**RECORD SET**
====

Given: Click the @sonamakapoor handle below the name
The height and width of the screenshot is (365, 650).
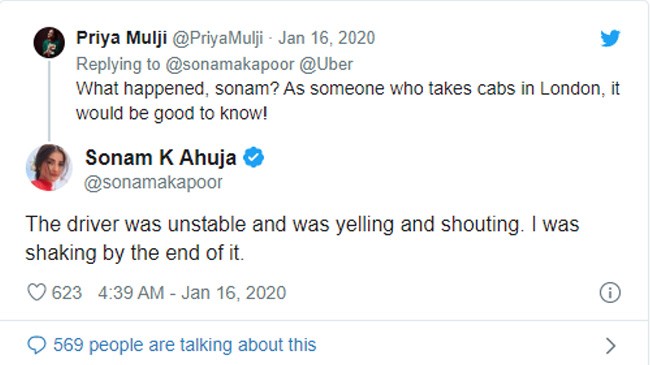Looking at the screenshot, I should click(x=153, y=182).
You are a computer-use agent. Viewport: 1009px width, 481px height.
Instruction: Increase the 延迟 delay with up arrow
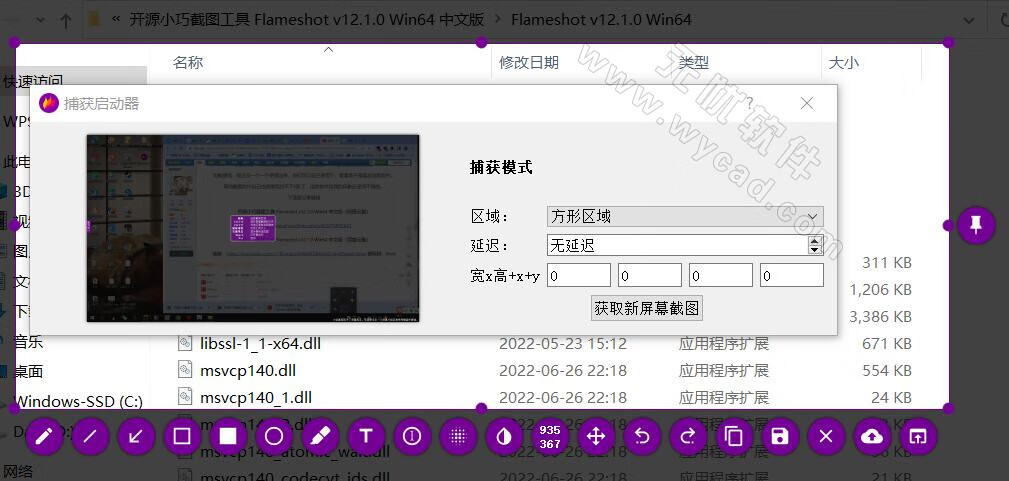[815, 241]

====

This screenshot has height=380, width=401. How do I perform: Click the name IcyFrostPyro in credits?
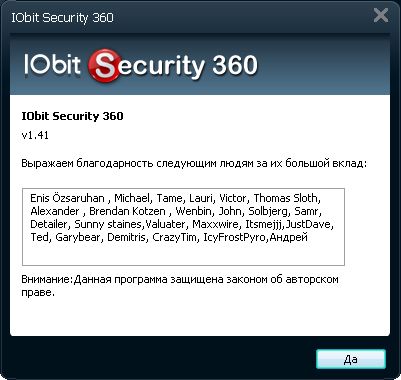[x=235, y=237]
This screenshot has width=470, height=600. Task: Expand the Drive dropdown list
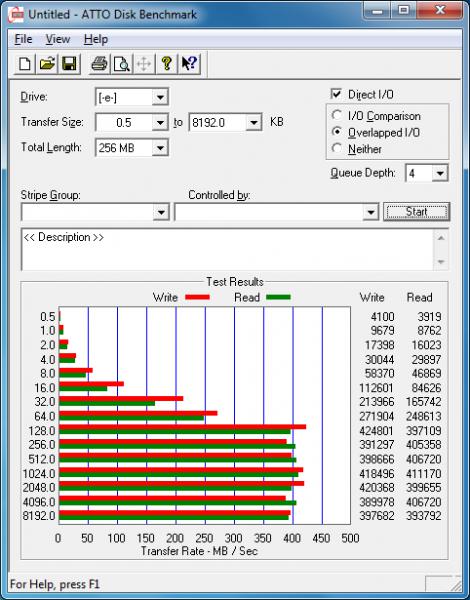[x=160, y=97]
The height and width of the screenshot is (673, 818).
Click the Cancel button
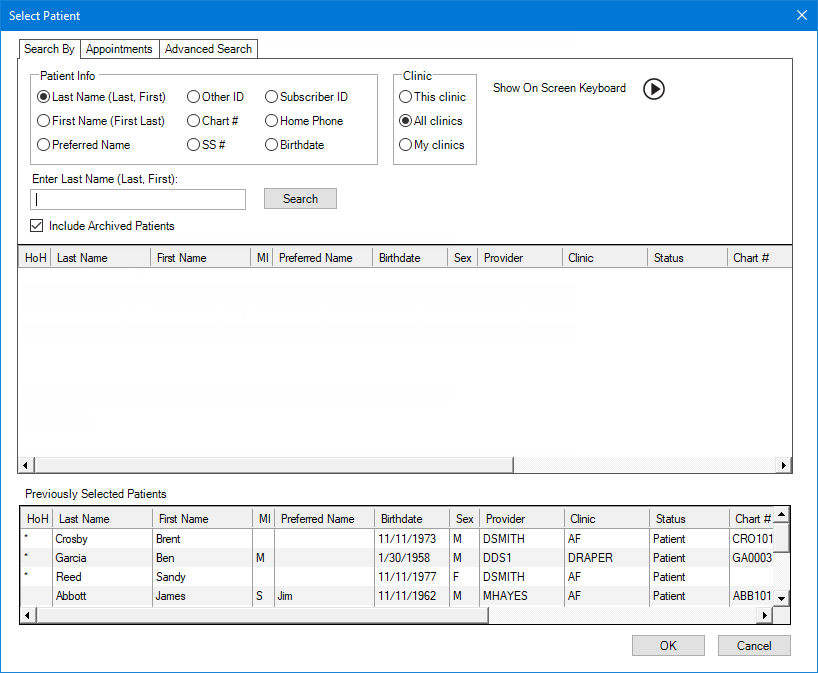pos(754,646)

====

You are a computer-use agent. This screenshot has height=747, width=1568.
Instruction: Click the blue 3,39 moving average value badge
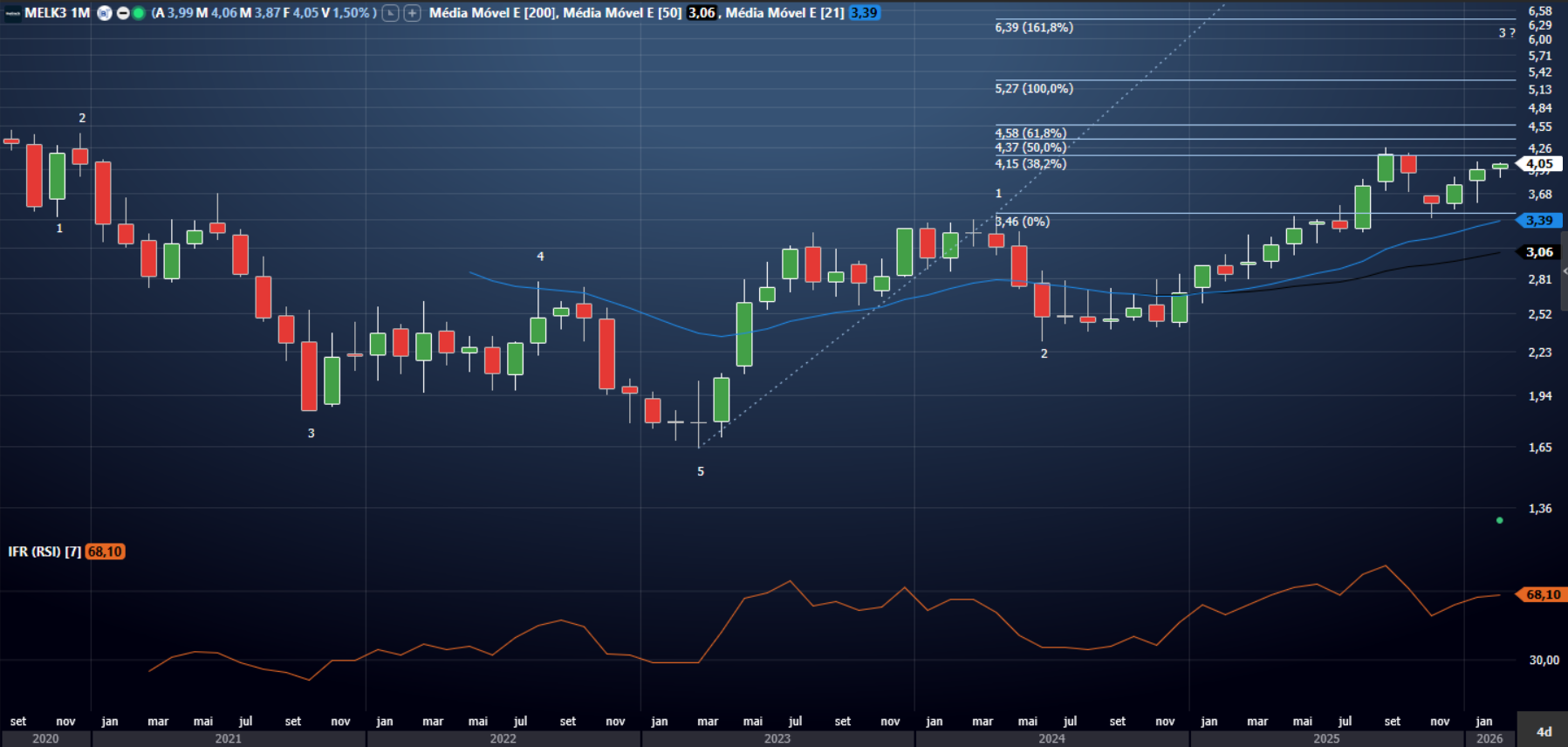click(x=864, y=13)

====

**AIM OF THE TASK**
What you write out is the stretch of entries from the line containing "Given: Click the" to the line containing "You are a computer-use agent. Viewport: 1009px", word for word, with both end lines and no pictures.

**RESULT OF THE TASK**
Given: Click the @sonamakapoor handle below the name
The height and width of the screenshot is (365, 650).
Looking at the screenshot, I should click(x=153, y=182).
You are a computer-use agent. Viewport: 1009px width, 481px height.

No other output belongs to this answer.